Sans Forgetica - RMIT Creates New Typeface Designed to Help Students Study

Sans Forgetica: RMIT Creates New Typeface Designed to Help Students Study

RMIT University has released a new typeface designed to help people retain more information and remember more of typed study notes. Sans Forgetica was developed in a collaboration between typographic design specialist and psychologists, combining psychological theory and design principles to improve retention of written information.

"This cross pollination of thinking has led to the creation of a new font that is fundamentally different from all other font," commented Stephen Banham, RMIT lecturer in typography. "It is also a clear application of theory into practice, something we strive for at RMIT."

The font was developed using a learning principle called 'desirable difficulty,' where an obstruction is added to the learning process that requires us to put in just enough effort, leading to better memory retention to promote deeper cognitive processing.
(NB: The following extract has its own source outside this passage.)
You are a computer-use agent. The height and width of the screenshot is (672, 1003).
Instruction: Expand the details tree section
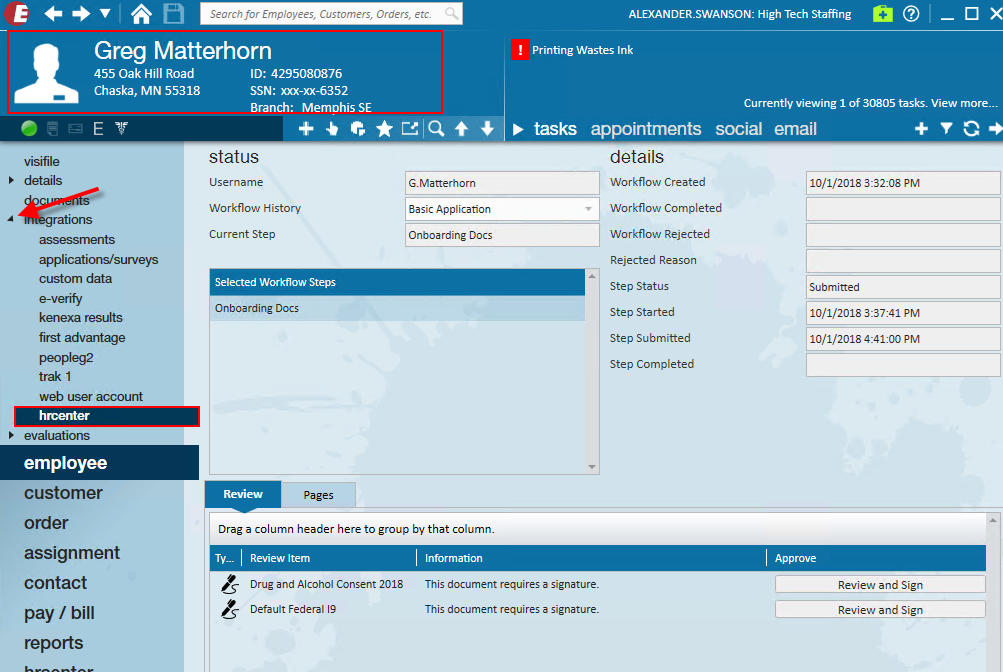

"Readers often glance over them and no memory trace is created," explained Dr Janneke Blijlevens, Senior Marketing Lecturer and founding member of the RMIT Behavioural Business Lab. "However, if a font is too different, the brain can't process it and the information is not retained. Sans Forgetica lies at a sweet spot where just enough obstruction has been added to create that memory retention."

Sans Forgetica has varying degrees of 'distinctiveness' built in that subvert many of the design principles normally associated with conventional typography. These degrees of distinctiveness cause readers to dwell longer on each word, giving the brain more time to engage in deeper cognitive processing, to enhance information retention.

Roughly 400 Australian university students participated in a laboratory and an online experiment conducted by RMIT, where fonts with a range of obstructions were tested to determine which led to the best memory retention. Sans Forgetica broke just enough design principles without becoming too illegible and aided memory retention.

Sans Forgetica is available free to download as a font and Chrome browser extension.